Exercise goal: Please copy each line below that contains the string "toolbar".

[Stored records]
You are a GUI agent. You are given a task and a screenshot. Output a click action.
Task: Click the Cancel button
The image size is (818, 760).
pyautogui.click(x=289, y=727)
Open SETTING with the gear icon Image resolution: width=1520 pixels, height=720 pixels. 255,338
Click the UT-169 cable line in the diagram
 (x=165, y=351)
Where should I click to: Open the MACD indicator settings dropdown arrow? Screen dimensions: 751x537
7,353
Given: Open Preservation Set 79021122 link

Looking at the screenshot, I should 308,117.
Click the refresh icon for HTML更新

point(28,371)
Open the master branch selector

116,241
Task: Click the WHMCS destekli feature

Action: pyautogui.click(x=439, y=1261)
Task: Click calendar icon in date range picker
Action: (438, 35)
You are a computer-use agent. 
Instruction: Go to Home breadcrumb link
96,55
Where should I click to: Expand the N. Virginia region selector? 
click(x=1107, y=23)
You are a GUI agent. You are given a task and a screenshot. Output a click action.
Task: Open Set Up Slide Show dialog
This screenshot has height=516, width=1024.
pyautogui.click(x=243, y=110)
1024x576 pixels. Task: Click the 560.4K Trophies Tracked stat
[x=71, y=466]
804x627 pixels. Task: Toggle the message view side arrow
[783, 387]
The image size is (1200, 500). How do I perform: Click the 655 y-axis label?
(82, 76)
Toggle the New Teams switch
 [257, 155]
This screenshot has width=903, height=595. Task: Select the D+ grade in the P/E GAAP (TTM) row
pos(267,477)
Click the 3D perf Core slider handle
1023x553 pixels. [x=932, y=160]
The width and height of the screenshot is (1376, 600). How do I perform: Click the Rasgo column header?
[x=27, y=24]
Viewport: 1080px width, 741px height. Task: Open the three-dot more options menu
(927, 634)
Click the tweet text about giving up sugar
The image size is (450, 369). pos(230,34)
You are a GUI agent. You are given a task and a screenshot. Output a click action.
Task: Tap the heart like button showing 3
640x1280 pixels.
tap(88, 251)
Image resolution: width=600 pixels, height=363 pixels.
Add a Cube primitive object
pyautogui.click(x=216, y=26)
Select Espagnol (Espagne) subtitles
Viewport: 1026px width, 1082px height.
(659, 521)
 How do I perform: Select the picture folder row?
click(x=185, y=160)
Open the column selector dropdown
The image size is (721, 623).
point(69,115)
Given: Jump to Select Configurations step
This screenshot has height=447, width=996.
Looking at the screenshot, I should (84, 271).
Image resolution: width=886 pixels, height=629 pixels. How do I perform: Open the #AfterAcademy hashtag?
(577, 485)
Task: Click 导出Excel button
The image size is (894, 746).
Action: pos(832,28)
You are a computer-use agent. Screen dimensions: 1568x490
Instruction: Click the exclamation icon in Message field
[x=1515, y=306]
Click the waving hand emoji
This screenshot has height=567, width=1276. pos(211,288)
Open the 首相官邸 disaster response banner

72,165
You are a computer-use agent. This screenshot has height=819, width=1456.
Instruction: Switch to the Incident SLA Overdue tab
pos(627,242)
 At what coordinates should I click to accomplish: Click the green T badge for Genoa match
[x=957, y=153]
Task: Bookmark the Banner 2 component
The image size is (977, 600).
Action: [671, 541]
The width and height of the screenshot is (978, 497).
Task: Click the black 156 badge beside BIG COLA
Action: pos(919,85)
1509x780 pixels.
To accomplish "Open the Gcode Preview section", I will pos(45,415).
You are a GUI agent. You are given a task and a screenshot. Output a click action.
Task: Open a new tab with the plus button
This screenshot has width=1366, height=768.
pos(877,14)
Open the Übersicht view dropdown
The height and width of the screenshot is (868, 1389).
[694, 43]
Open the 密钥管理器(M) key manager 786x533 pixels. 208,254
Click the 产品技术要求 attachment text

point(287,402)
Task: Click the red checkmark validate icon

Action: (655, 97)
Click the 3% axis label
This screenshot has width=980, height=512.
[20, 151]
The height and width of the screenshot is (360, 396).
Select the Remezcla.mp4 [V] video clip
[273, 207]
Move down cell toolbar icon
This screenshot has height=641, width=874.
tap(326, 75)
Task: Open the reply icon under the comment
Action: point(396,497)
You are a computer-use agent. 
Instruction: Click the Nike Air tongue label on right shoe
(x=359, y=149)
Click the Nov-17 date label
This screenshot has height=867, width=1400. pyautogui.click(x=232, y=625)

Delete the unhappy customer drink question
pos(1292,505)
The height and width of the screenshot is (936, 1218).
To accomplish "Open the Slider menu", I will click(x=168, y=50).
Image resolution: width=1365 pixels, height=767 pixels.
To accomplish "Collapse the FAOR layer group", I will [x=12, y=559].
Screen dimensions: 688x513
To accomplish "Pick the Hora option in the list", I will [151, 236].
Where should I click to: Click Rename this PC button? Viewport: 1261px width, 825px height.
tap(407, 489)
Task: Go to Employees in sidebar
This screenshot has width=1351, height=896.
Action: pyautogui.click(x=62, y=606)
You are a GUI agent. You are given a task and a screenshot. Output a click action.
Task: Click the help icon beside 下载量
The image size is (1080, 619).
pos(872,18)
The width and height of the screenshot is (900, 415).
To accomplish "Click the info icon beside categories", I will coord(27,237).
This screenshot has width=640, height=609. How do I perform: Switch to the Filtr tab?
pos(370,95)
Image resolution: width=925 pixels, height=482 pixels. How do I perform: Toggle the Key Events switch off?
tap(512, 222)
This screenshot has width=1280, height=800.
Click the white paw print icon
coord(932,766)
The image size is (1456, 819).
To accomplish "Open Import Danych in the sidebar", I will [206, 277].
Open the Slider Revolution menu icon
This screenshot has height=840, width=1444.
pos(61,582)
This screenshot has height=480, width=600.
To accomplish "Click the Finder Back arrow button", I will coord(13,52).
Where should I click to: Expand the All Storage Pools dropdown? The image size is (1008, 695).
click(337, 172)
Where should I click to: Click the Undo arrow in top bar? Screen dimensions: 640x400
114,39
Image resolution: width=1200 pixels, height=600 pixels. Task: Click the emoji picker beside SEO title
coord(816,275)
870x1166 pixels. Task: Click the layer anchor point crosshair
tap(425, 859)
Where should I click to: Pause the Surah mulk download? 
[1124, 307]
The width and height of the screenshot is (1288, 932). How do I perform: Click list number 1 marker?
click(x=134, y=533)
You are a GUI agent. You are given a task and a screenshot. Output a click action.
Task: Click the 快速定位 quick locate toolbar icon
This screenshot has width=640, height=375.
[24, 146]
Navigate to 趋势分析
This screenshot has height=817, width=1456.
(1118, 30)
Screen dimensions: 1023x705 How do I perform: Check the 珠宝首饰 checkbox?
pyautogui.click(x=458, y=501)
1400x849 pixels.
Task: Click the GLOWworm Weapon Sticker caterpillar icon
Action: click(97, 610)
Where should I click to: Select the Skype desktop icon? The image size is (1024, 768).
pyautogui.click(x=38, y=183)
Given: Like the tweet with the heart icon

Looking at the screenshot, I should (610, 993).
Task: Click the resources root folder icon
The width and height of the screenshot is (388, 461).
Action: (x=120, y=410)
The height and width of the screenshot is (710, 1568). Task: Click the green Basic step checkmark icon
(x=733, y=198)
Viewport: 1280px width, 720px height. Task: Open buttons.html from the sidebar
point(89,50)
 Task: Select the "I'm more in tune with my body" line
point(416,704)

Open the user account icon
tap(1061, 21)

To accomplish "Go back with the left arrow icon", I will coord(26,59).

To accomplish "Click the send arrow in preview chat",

Solution for this task:
Move down cell toolbar icon
Task: Click the 快速定位 quick locate toolbar icon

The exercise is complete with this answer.